With the DB9, Aston Martin wanted to pay particular attention to the appearance of the driver communication products. Having seen examples of the work Yazaki was doing with OLED technology, Aston Martin challenged the supplier to create a unique instrumentation cluster for the DB9.

The DB9’s WatchDial cluster face contains components that give the appearance of a brushed metallic look that was created by using in-mold metallic foil on plastic. When the watch dial is lit, the tick marks appear as lit jewels. Each tick is part of a prism with vacuum deposition of aluminum onto the surface. The end of the plastic is then cut at an angle and inserted through the openings in the outer ring. Each overall dial is floodlit from above within the cluster. A final element of the cluster’s design includes a unique tachometer needle: the speedometer has a clockwise movement, while in a break from the automotive norm, the tachometer moves counterclockwise.

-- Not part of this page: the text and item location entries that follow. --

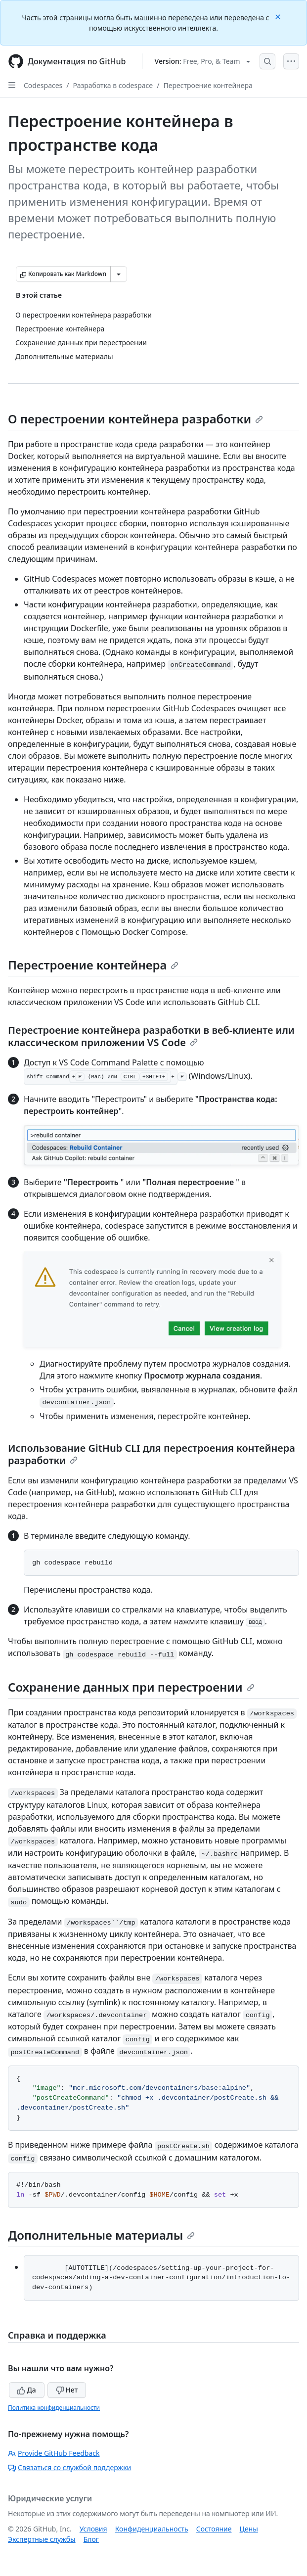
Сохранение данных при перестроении (131, 1687)
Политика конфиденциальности (54, 2407)
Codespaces (43, 85)
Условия (93, 2528)
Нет (67, 2389)
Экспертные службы (42, 2539)
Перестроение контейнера (207, 85)
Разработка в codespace (113, 85)
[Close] (279, 16)
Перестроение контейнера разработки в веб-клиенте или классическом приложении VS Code (151, 1036)
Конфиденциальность (151, 2528)
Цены (249, 2528)
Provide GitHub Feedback (54, 2453)
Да (26, 2389)
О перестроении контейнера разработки (135, 419)
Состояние (214, 2528)
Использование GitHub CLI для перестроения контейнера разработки (151, 1454)
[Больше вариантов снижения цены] (118, 274)
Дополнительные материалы (101, 2235)
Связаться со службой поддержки (69, 2467)
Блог (91, 2539)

OLED displays, manufactured by ADEON, a joint venture between Optrex and Nippon Seiki formed in 2003, are incorporated in the clusters of the 2005 Chevrolet Corvette and the Jeep Grand Cherokee. The blue-green display areas below the word CORVETTE, and gear shift and driver door open displays on the Jeep Grand Cherokee are both OLED modules.

A Bright Future

Most suppliers agree that it’s only a matter of time before OLED technology overcomes its weaknesses in temperature and lifespan, and OEMs are already excited about the new design possibilities with OLED.

“In a couple of years, OLED cost will match that of LCD,” predicts Yazaki’s Rogers. “Add that to the technology’s presumed ability to address its temperature and lifespan challenges, and you’ve got an exciting new design tool for automakers and drastically improved vehicle display performance for the driver.”